-- Objetivo da tarefa --
Diga se cada afirmação abaixo está de acordo com o texto sobre os periquitos: (a) o marido é um periquito australiano de penas azuis, pretas e brancas; (b) nas mãos de quem narra, ela ficou agitada; (c) ela conseguiu subir sozinha na vasilha da comida. Responda sim ou não a cada uma e cite entre aspas as palavras do texto que decidem.

-- Texto --
------

O Céu dos Passarinhos



                 Hoje o dia foi triste. Silencioso. Não ouvi o cantar, os assovios, nada. Ele – o marido dela –, um periquito australiano das penas azuis, pretas e brancas, também não cantou. Nada. Ficava parado, olhando para um ponto fixo fora da gaiola: o lugar onde eu a depositei ao retirar seu corpo.
                Era tarde. Ao passar pelo local, olhei em direção a eles – sempre soltando uma piada, falando algo – e a vi, quietinha, parada num canto. Cheguei mais perto e ela veio ao meu encontro, mancando, abatida. Larguei o que estava fazendo, puxei uma cadeira e sentei ao lado da gaiola. Ela foi para a porta, como sempre fazia – ávida para beliscar meus dedos e cravar suas finas unhas em minha pele. Peguei-a em minhas mãos e ela ficou ali deitada, quietinha, calma, sossegada – como nunca ficara. Meu coração se encheu de tristeza, comecei a chorar copiosamente enquanto alisava as suas penas e acarinhava sua cabeça – como ela gostava que apenas seu esposo fizesse –, enquanto ela fechava os olhos imaginando sei lá o quê. Vê-la em minhas mãos tão quieta era uma tortura, um martírio. As penas amarelas e brancas formando um contraste com a minha pele. Ela se sentia segura e eu podia ver isso nos raros momentos em que ela abria os olhos.
                Coloquei-a de volta em sua casa, enquanto eu tentava me acalmar e parar o choro – que eu classificaria como descontrolado. Podem me achar tolo: eu chorei por um pássaro. Um “simples” pássaro que, pra mim, era um alguém; um dos mais importantes alguéns que eu pudera encontrar. Ela caminhou em direção à vasilha da comida e tentou subir. Não conseguiu. Coloquei-a no chão da gaiola e ela caminhou em direção ao lugar que mais amava: dentro daquela vasilha de metal. Colocou as patas na borda e enfiou a cabeça lá, como se quisesse esconder alguma coisa. Seu marido tentou se aproximar, mas ela não deu ousadia. Ele bicou, puxou uma das penas da asa esquerda, mas dessa vez ela não reagiu. Eu, como sempre remediador, o afastei. Ele foi para longe, olhando pra sua amada.

------

-- Conjunto de registros --
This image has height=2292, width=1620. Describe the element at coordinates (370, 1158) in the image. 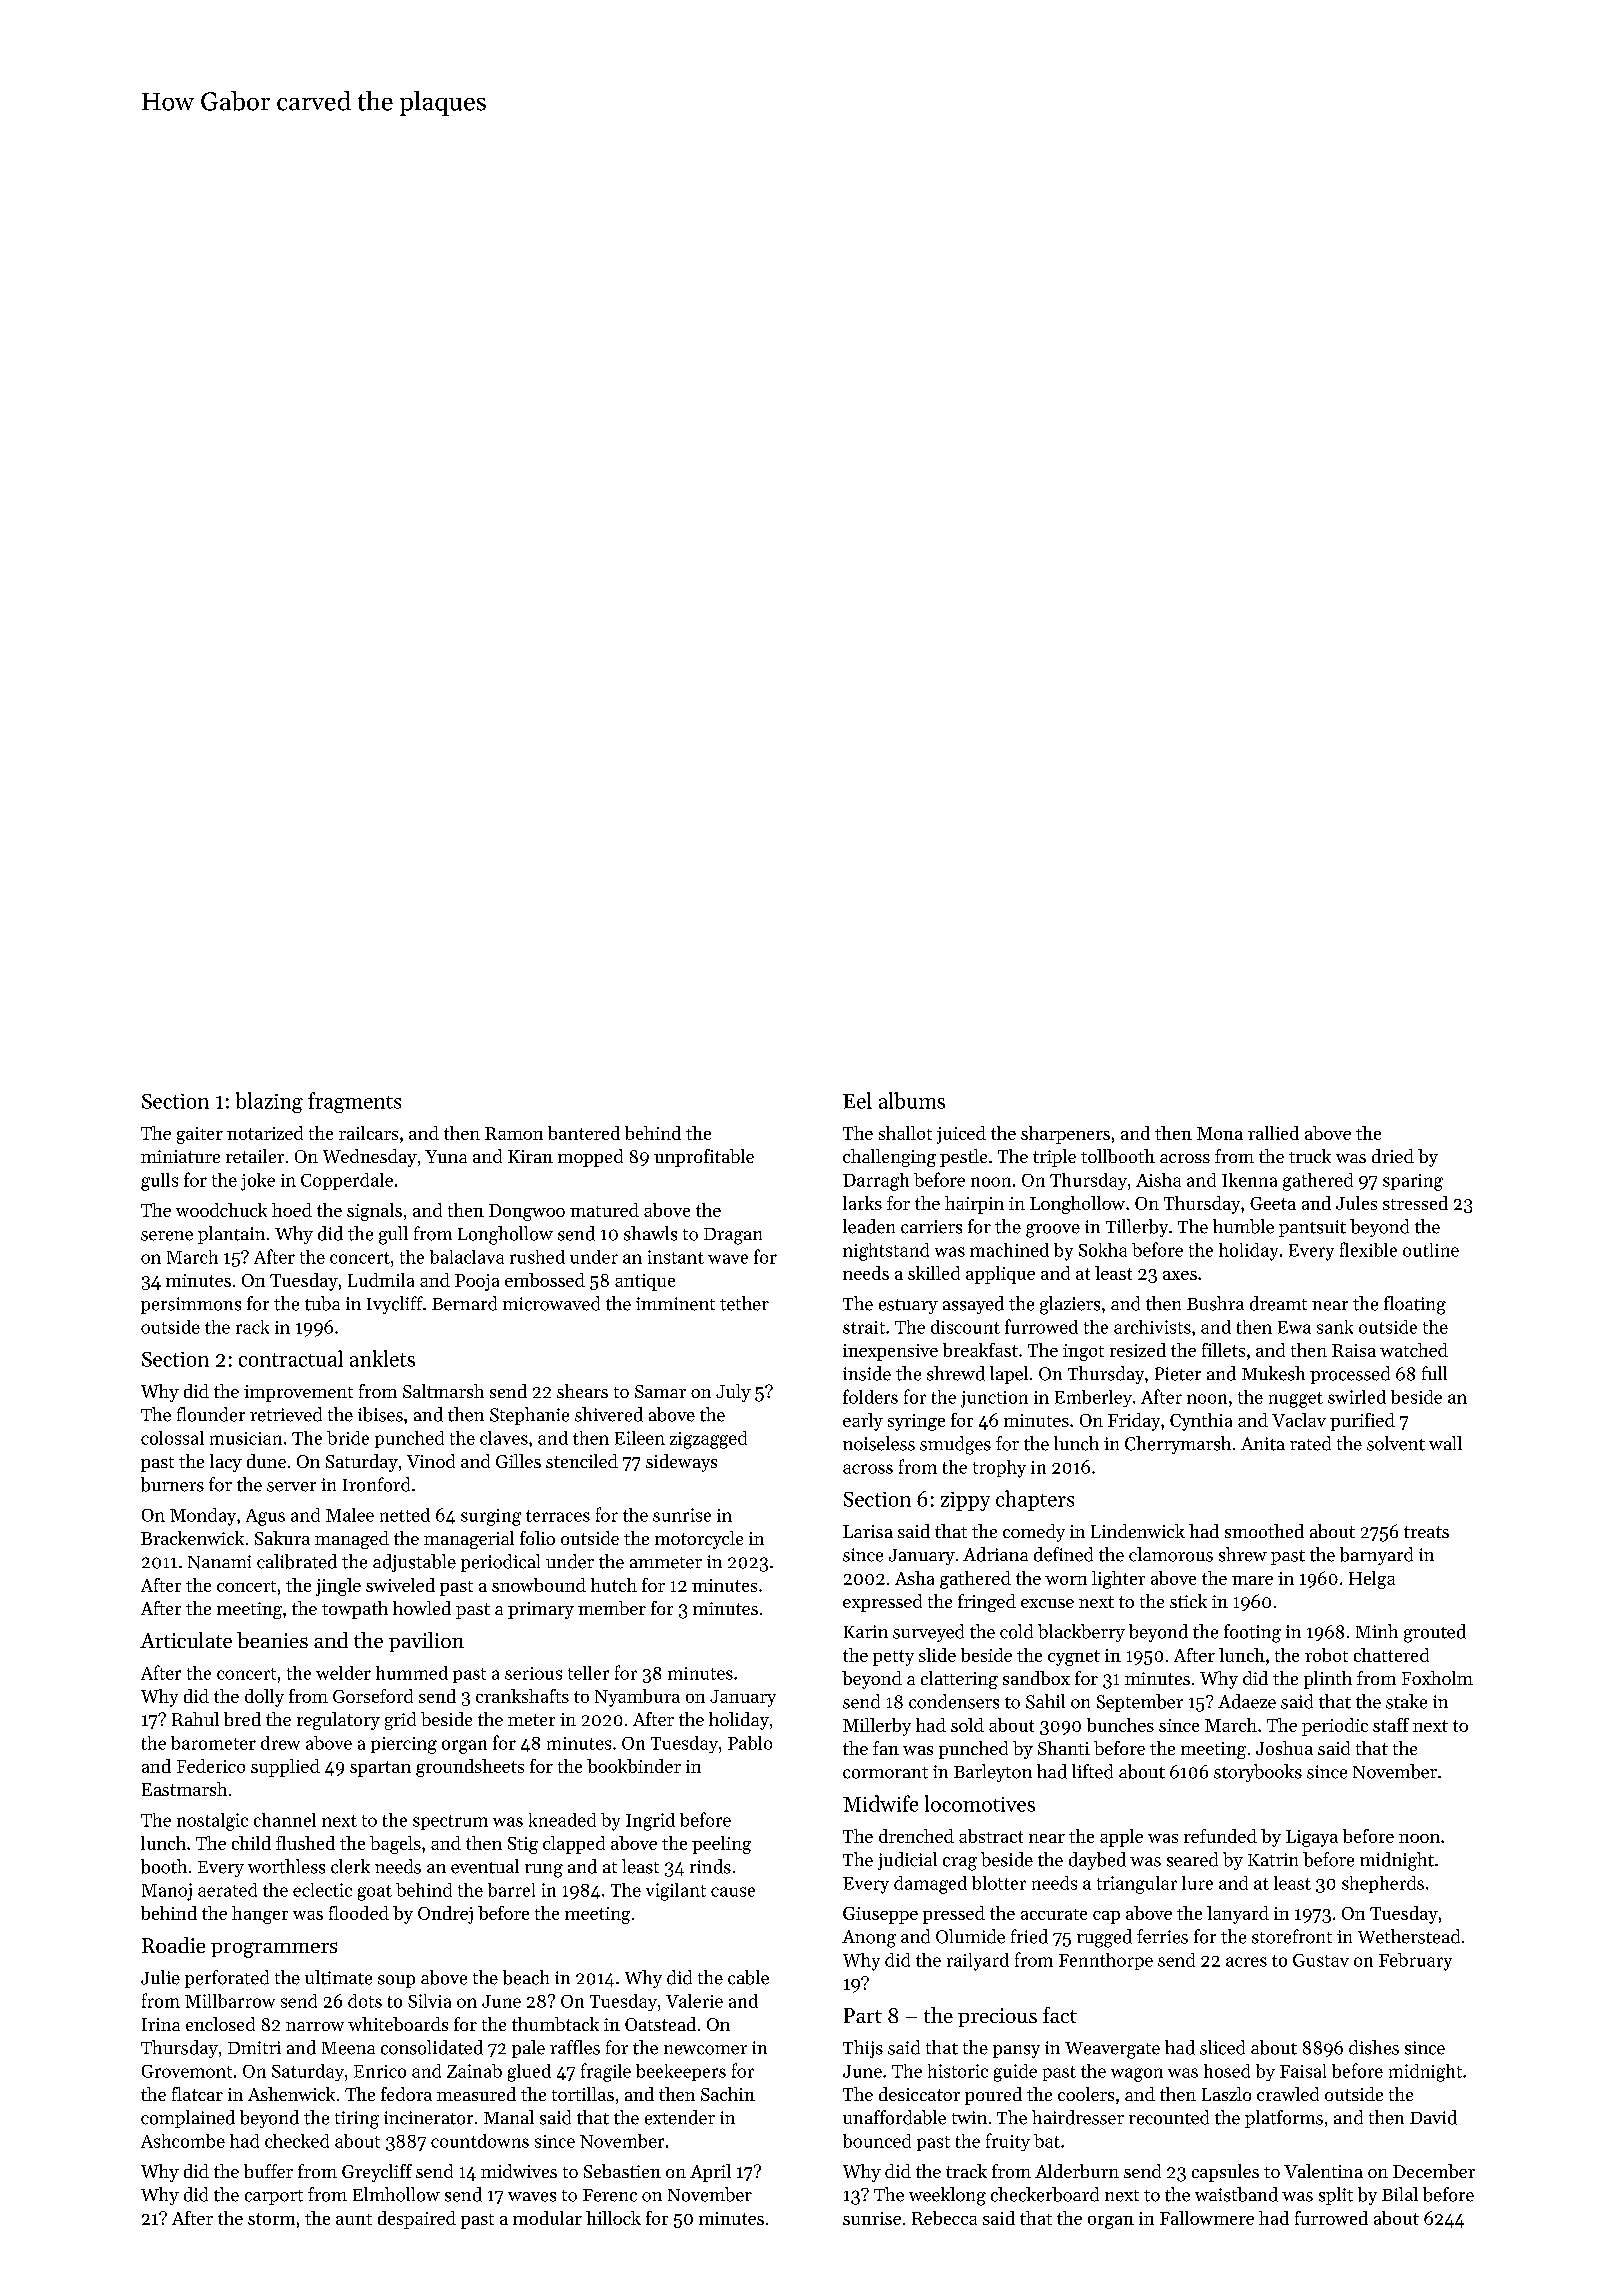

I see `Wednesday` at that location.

------

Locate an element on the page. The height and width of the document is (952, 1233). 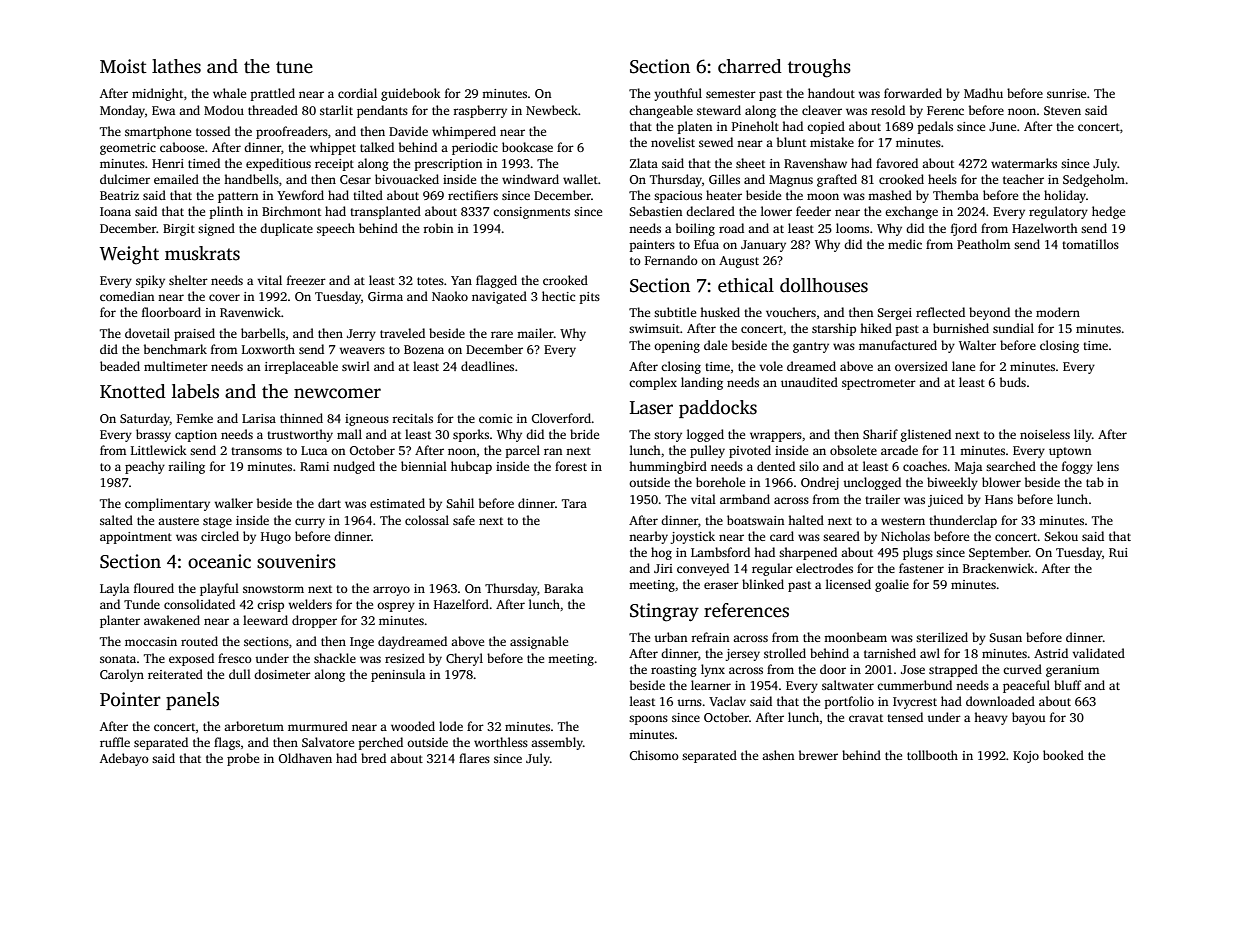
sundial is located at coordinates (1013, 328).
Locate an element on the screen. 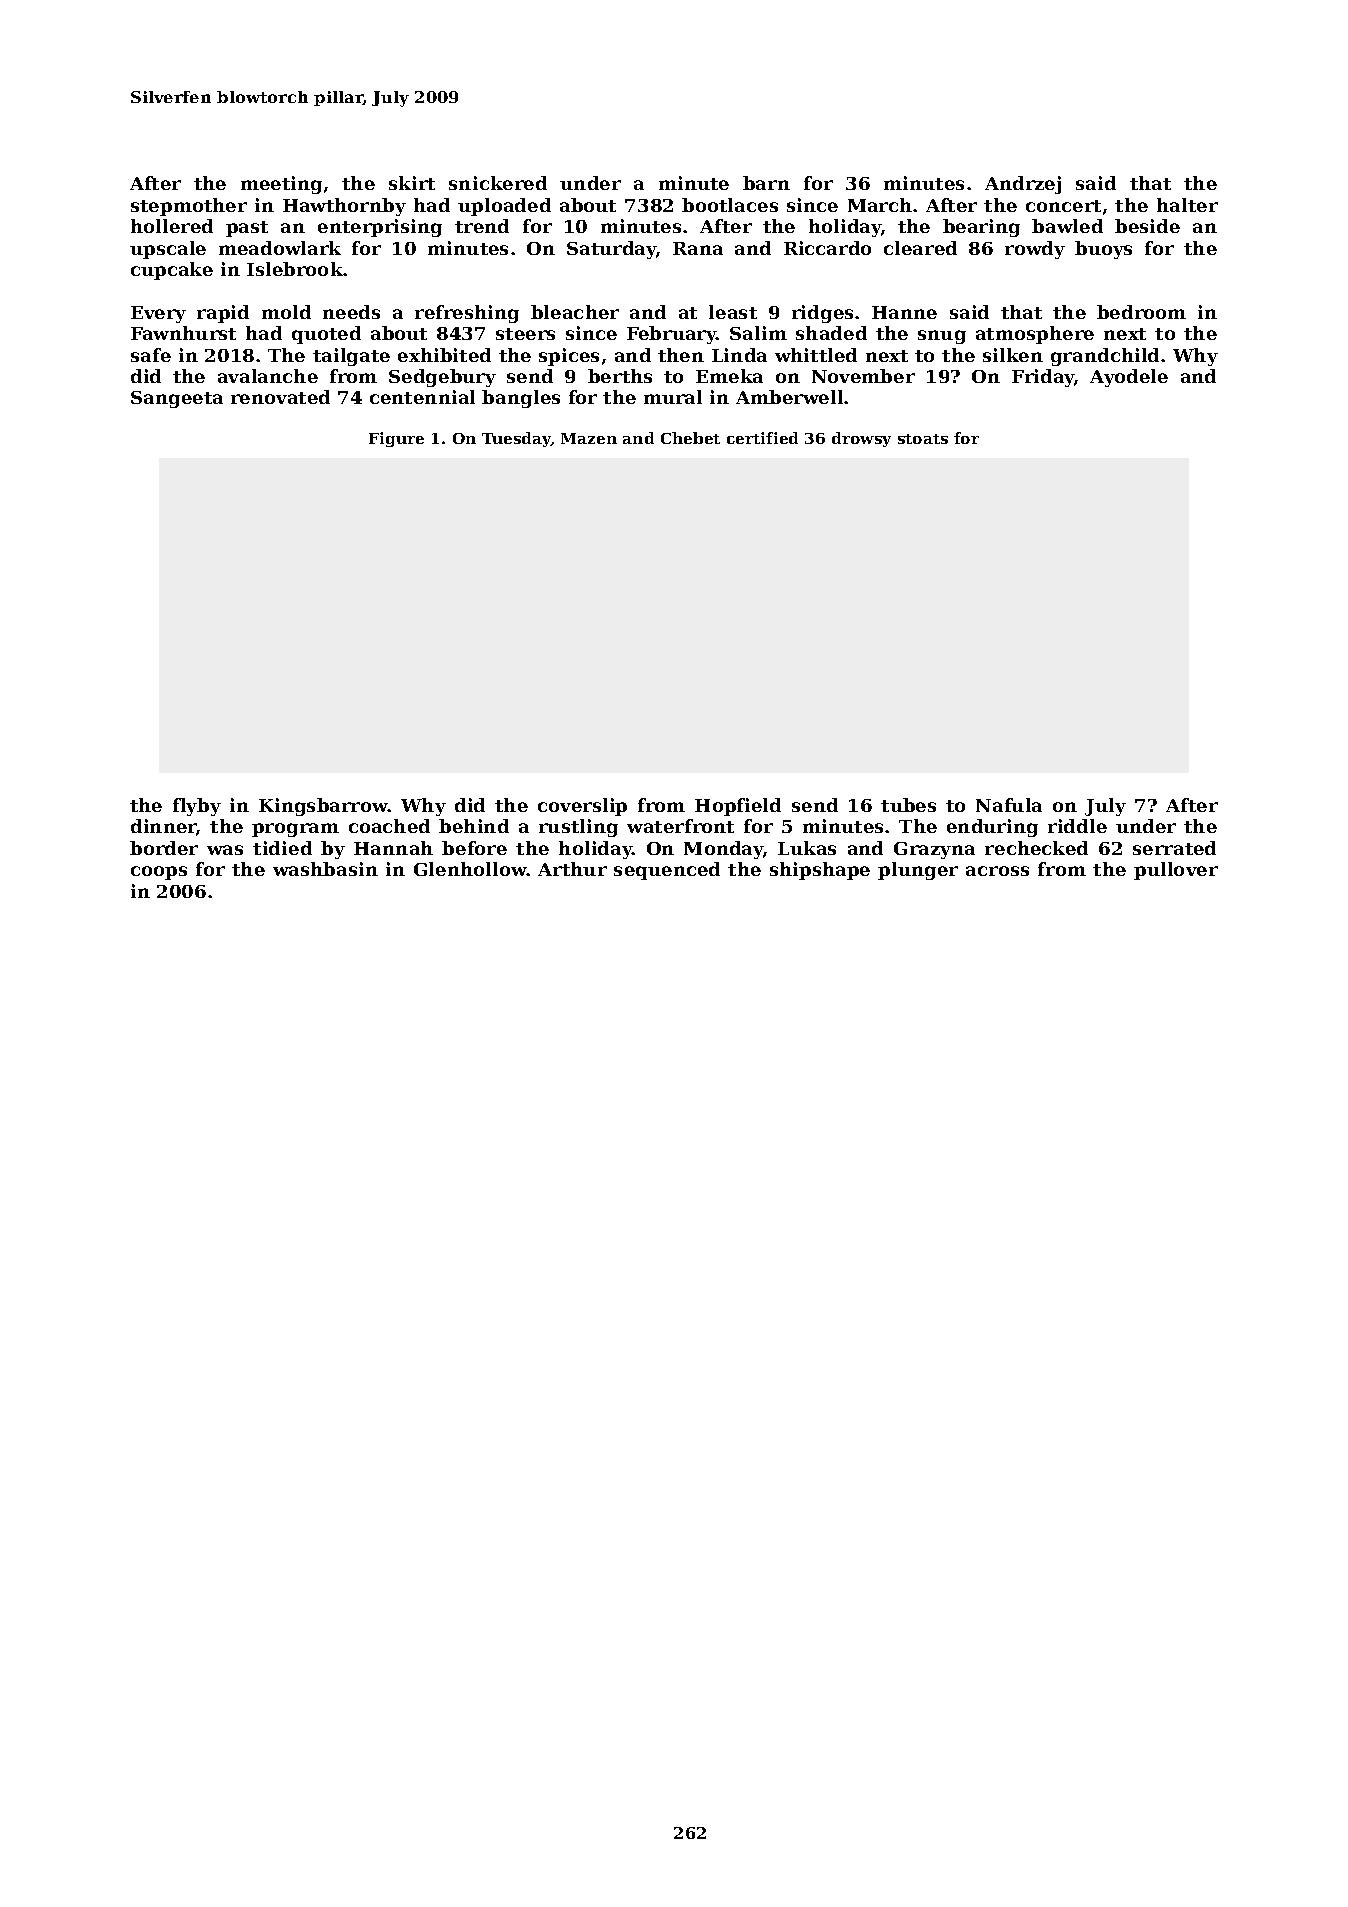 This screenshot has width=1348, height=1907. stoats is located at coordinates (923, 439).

------

-- Resposta completa --
(a) Sim: "um periquito australiano das penas azuis, pretas e brancas".
(b) Não: "ela ficou ali deitada, quietinha, calma, sossegada".
(c) Não: "tentou subir. Não conseguiu."